### Text block
=-=-=
Even though there are those that think that this law somehow means that DADT is finally dead, there remains one last battle to ensure that DADT will be finally removed. That one last battle is certification. Now, what's certification, and what does it have to do with ensuring the death of DADT?
Now, DADT as a policy will still remain in effect until the White House, along with the Secretary of Defense, and the military chiefs certify a plan to minimize "disruption" in the armed services.
Even after the repeal bill is signed into law by the president, the "don’t ask, don’t tell" strictures will remain in place until the White House and Pentagon certify a plan to minimize disruption on the services.
Defense Secretary Robert Gates has said he would not do that until the service chiefs are confident the moves will not disrupt combat operations, and refused to set any specific timeline on how long that might take. Three of the four service chiefs have strongly resisted repeal of the "don't ask, don't tell" law during wartime, although they have testified that troops would adapt if Congress mandates it.
Even Robert Gates himself has said that DADT itself will still remain in effect until the certification plan passes. That's why continued activism from our gay activists and straight allies is so important in making sure that our men and women in uniform no longer suffer the indignity of being dismissed for who they are. Imagine that---continued dismissals, investigations, and badges of shame instead of honor, all during the continued "enactment" of this law in name only without the certification plan. It will continue to happen unless we stand up and fight against it.
"It is ... important that our men and women in uniform understand that while today’s historic vote means that this policy will change, the implementation and certification process will take an additional period of time. In the meantime, the current law and policy will remain in effect.
=-=-=
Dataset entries
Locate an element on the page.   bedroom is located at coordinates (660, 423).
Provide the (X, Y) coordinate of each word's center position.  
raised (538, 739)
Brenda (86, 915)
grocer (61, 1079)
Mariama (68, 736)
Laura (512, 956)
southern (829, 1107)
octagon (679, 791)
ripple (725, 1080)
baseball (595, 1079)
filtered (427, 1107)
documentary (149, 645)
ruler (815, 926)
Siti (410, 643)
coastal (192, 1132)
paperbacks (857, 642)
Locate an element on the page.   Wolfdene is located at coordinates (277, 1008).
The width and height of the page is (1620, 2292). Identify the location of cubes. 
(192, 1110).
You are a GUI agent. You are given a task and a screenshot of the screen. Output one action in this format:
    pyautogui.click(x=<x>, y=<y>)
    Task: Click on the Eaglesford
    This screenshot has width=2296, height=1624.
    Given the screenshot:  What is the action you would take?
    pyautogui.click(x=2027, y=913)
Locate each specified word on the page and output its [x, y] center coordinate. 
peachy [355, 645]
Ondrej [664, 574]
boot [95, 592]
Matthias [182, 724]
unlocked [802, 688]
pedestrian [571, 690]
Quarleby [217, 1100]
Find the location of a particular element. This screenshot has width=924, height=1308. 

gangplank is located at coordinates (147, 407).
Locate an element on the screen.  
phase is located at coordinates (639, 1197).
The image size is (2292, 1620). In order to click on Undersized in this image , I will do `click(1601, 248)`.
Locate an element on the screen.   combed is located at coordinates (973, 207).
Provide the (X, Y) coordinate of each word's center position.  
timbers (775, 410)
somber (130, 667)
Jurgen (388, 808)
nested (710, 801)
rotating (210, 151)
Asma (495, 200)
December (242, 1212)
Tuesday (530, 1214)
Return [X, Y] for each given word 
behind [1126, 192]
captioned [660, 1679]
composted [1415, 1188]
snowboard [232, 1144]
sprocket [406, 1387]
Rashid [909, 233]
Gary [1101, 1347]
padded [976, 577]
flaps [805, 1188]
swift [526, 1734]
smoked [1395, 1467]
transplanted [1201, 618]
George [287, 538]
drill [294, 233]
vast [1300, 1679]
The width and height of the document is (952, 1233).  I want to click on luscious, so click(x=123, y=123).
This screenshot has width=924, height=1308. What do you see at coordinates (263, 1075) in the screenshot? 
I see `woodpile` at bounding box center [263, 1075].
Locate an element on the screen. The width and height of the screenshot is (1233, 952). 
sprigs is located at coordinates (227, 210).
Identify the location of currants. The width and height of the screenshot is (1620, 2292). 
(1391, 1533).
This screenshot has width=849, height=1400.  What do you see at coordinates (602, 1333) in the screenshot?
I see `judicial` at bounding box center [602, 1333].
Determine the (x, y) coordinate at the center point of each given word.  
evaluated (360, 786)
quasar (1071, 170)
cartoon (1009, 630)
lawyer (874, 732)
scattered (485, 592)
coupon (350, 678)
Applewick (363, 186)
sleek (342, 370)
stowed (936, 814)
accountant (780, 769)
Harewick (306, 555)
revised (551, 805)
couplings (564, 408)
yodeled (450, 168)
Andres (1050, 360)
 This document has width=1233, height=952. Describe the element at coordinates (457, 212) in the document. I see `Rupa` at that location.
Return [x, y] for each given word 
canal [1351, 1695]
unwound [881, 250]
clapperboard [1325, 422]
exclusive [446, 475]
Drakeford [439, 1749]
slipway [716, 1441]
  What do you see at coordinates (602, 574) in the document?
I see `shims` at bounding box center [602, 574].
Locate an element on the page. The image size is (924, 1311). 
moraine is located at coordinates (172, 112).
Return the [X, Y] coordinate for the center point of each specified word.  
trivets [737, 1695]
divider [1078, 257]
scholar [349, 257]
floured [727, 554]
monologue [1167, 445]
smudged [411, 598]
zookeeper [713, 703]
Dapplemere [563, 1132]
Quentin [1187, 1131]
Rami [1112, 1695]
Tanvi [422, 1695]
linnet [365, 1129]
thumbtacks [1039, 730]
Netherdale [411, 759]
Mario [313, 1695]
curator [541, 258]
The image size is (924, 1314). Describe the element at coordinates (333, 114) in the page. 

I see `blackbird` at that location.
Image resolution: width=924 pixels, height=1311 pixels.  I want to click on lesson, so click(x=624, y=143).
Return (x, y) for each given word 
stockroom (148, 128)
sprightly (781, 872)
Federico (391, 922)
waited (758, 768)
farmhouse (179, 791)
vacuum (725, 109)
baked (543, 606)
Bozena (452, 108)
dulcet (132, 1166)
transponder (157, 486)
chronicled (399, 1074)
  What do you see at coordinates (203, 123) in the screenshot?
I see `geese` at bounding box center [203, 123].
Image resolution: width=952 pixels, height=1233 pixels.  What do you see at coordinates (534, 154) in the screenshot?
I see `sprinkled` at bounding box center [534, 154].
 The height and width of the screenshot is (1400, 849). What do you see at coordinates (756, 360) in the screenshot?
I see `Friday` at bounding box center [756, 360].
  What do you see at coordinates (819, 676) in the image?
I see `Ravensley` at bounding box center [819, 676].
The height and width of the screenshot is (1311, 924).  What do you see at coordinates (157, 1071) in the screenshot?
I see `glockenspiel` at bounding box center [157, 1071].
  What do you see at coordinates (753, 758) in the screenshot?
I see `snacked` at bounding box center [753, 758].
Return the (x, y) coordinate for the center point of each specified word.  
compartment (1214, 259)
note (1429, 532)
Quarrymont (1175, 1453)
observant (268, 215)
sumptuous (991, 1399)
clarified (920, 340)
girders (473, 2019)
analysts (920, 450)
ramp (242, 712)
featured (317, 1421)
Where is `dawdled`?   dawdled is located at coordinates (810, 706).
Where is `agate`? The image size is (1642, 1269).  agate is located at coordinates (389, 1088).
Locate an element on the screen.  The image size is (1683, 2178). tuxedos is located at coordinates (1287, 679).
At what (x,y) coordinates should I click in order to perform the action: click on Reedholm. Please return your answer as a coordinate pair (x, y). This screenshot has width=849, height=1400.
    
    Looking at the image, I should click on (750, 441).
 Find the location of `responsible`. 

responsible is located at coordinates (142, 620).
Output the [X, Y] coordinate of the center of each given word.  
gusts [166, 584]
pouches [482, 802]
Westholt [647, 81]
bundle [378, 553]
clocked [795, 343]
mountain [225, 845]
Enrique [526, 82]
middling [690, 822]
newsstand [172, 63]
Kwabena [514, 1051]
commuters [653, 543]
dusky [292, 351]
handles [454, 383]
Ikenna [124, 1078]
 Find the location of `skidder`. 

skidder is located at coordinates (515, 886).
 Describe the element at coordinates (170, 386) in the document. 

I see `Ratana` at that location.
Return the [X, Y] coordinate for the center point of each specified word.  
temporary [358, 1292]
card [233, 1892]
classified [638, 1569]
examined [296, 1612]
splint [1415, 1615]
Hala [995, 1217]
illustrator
=-=-=
### Exercise instructions
1. In the passage on DADT certification, why does the author consider continued activism important even after the repeal bill becomes law?
2. Proceed with the passage on DADT certification, picking up after its final sentence.

### Written answers
1. The policy stays in effect until the White House, the Secretary of Defense, and the military chiefs certify a plan to minimize disruption in the armed services. Until then, dismissals, investigations, and badges of shame can continue.

2.
Successful implementation will depend upon strong leadership, a clear message and proactive education throughout the force. With a continued and sustained commitment to core values of leadership, professionalism and respect for all, I am convinced that the U.S. military can successfully accommodate and implement this change, as it has others in history."--Robert Gates, Secretary of Defense.
Now, discharges while this law is awaiting signature of the President can be still carried out against our men and women in uniform. The certification process will still take months to complete, as the Washington Post reports here:
The ban will not be formally lifted until after Obama and top military leaders report to Congress that they have reviewed the findings of the Pentagon review about the ban, released last month, and that the Defense Department has drafted policies and regulations to stop enforcing it. Those changes must not affect troop readiness, cohesion or military recruitment and retention, according to the law.
Even after the finding, lawmakers will be able to hold hearings for two months to review the Pentagon's policies and procedures for accepting openly gay troops, according to congressional aides familiar with the matter.
Defense Secretary Robert M. Gates warned Saturday that the law remains in effect and that the process of implementing the change in policy "will take an additional period of time."
What can be done to stop discharges while DADT is still in effect? An executive order can be signed. As we've seen in the vote for DADT repeal, the squeaky wheel gets the grease, and gay activists and their straight allies have done a great deal of work in making this happen. Would it have been done without them? Clearly not. History is rife with examples of leaders rarely doing the right thing themselves without outside activist pressure.
And that pressure came from Clarknt67, one of our kossacks here on Dailykos, Lt. Dan Choi, GetEqual, SLDN, Courage Campaign, and their straight allies along with members of Congress. My thanks go out to them all for this remarkable achievement in history, and to President Barack Obama for signing the bill.
UPDATE: You all should read why it's important to get a nondiscrimination policy in effect in the armed services. It wasn't a part of DADT repeal, which means even though people can be open, they can still be fired for being gay or refused to be hired by their potential employers.